> Problem to work on:
Copy the records below exactly.

####################

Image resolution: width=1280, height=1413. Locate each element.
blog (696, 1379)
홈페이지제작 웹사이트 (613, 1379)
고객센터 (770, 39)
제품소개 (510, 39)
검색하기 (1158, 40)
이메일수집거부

####################

> Answer box:
Image resolution: width=1280, height=1413. Locate each element.
blog (696, 1379)
홈페이지제작 웹사이트 (613, 1379)
고객센터 (770, 39)
제품소개 (510, 39)
검색하기 (1158, 40)
이메일수집거부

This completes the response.